Ok, fed up with being ignored here so I'll just get to my point with asking about Star Trek.
See Jabba, I'm a bit of a fan of the show in most of it's guises but my particular favorite was The Next Generation. This thread got me thinking about a specific episode in fact, which revolves around something that happened to the character William T Riker in his past.
As the episode goes the ship visits a planet Riker had been to previously while a Lieutenant, that had these powerful electrical storms sweep across it regularly. What happened on his previous visit was that a storm hit while he was about to beam up with the transporter (which locks onto your molecules, stores your DNA, breaks you down then reassembles you on the pad/destination, teleporting you almost instantly between places) meaning that for a moment his pattern was disrupted and he was nearly lost.

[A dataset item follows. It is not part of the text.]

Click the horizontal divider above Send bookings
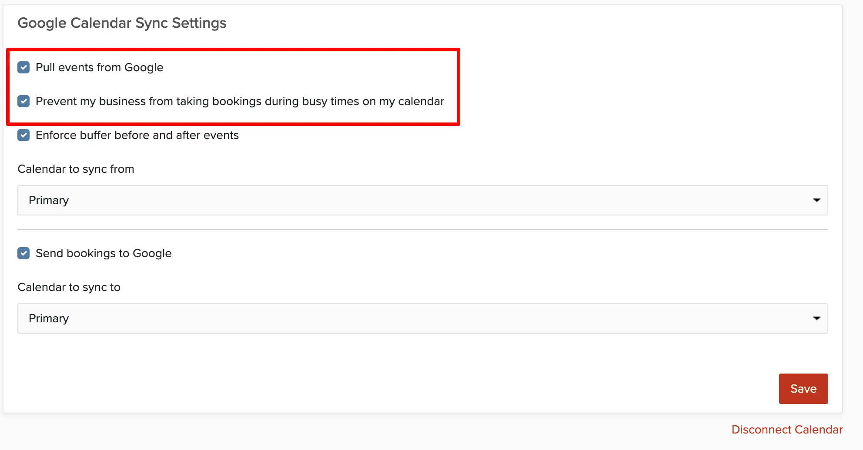 [422, 230]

So anyway, the ship arrives on the planet and an away team (including Riker) beams down, only to find...another Will Riker! It transpires that when the storm hit, he was transported up to the ship, but was ALSO left behind. Two literally identical versions of himself, one on the planet, left alone because no one knew he was there, and one on his ship. This other Riker has all the memories, experiences and thoughts of the Riker who made it off planet up to the moment of the transporter malfunction, but their lives diverged from that point. Left behind Riker was still deeply in love with his girlfriend of the time, while show Riker had left her and moved on for instance.

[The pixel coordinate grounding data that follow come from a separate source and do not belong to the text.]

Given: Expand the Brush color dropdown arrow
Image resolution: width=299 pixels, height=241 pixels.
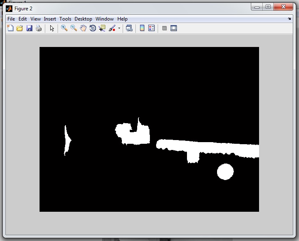Looking at the screenshot, I should 119,28.
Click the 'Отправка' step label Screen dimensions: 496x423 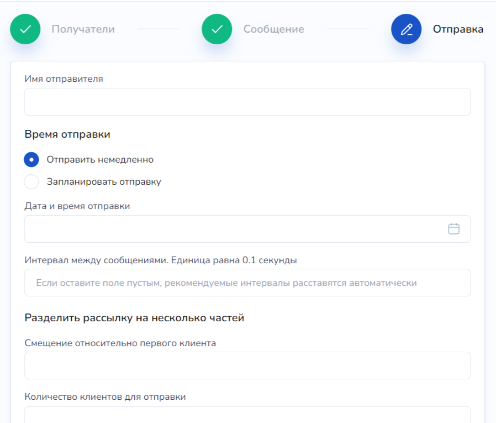point(458,29)
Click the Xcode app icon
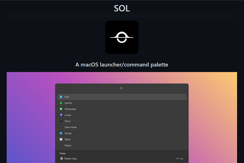The width and height of the screenshot is (244, 163). 61,133
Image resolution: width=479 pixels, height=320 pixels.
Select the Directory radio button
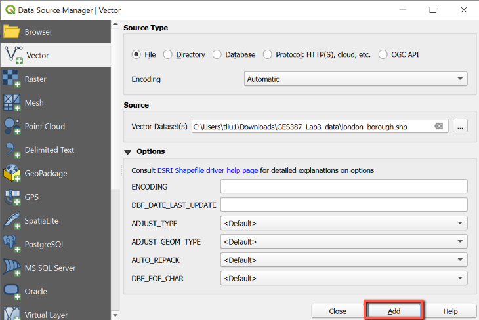tap(168, 55)
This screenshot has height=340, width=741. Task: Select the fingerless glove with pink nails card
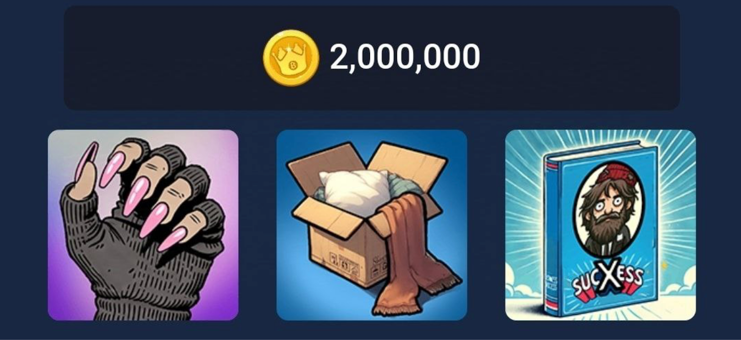(143, 225)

Ok, so why am I discussing the plot to a sci-fi TV show? Because it follows the materialist model of the universe perfectly. Two copies of the same person, absolutely identical in every way, not just physically but mentally and emotionally at the point of duplication. Not one Riker looking out of two sets of eyes, in fact neither one knew the other even existed until the Enterprise went back to the planet, but two copies BOTH of whom were William T Riker, to the point where they have a row about which one is the real Riker until someone else points out they both are.
It's a great piece of TV, but more than that it shows how hollow your attempt to foist a soul onto materialism really is. Two identical copies of a person, both of them independent from the moment of duplication, but both absolutely and completely William Thomas Riker.